Microsoft drängt ohnehin seit Jahren auf moderne Alternativen wie Microsoft Intune oder den Endpoint Configuration Manager. Die aktuelle Maßnahme unterstreicht diese Strategie. „Es passt zu Microsofts ‚Secure by Design‘-Initiative“, analysiert eine Branchenexpertin. „Rückwärtskompatibilität wird zugunsten von Sicherheit aufgegeben.“
Weitere wichtige Korrekturen im Januar-Update
Energiefresser NPU gestoppt
Besitzer von KI-fähigen PCs mit Neural Processing Units (NPUs) können aufatmen.

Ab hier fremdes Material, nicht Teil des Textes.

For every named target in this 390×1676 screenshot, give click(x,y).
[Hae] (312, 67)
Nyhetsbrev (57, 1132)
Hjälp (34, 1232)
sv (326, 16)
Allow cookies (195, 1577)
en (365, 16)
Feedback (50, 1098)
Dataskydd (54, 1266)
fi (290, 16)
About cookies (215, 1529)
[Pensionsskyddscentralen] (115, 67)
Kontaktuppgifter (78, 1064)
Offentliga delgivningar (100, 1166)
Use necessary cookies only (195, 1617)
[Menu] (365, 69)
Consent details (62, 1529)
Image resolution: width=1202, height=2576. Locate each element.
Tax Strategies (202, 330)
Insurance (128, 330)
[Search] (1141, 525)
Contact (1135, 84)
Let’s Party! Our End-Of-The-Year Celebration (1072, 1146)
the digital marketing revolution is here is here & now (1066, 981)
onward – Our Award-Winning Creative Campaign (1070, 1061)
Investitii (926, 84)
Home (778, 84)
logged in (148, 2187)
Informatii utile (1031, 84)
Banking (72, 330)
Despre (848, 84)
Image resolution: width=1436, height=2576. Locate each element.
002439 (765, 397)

Ein Bug ließ die Spezialchips auch im Leerlauf auf Hochtouren laufen – mit spürbaren Folgen für die Akkulaufzeit. Das Update korrigiert das Verhalten, sodass NPUs im Idle-Modus nun richtig in den Energiesparmodus wechseln.
Sichereres Update für Secure Boot
Microsoft ändert die Ausrollstrategie für Secure Boot-Zertifikate. Statt eines Updates für alle Geräte gleichzeitig setzt das Unternehmen jetzt auf eine datengesteuerte, gestaffelte Verteilung. Das System identifiziert Maschinen, die für das Zertifikat-Update bereit sind. Ziel ist es, Boot-Fehler zu minimieren – eine wichtige Vorbereitung auf das Auslaufen wichtiger Zertifikate im Juni 2026.
Falscher Alarm bei Systemkomponente behoben
Die Datei WinSqlite3.dll, eine zentrale Windows-Komponente, löste bei einigen Sicherheitsprogrammen fälschlicherweise Warnungen aus. Das Update behebt diese Fehlalarme und verbessert die Stabilität.
Countdown bis April 2026 läuft
Die endgültige Wende kommt mit dem Sicherheitsupdate im April. Dann wird die unsichere „Hands-Free“-Funktion standardmäßig blockiert. Nur Administratoren, die sie explizit wieder aktivieren, können sie weiter nutzen – allerdings auf eigenes Risiko und gegen ausdrückliche Empfehlung von Microsoft.
Die Botschaft an IT-Abteilungen ist klar: Die Zeit des bequemen, aber unsicheren Massen-Deployments ist vorbei. Wer nicht umstellt, riskiert nicht nur Sicherheitslücken, sondern auch ab April unterbrochene Installationsprozesse. Die Devise lautet jetzt: Infrastruktur überprüfen, moderne Tools evaluieren und die Bereitstellungsprozesse zukunftssicher machen.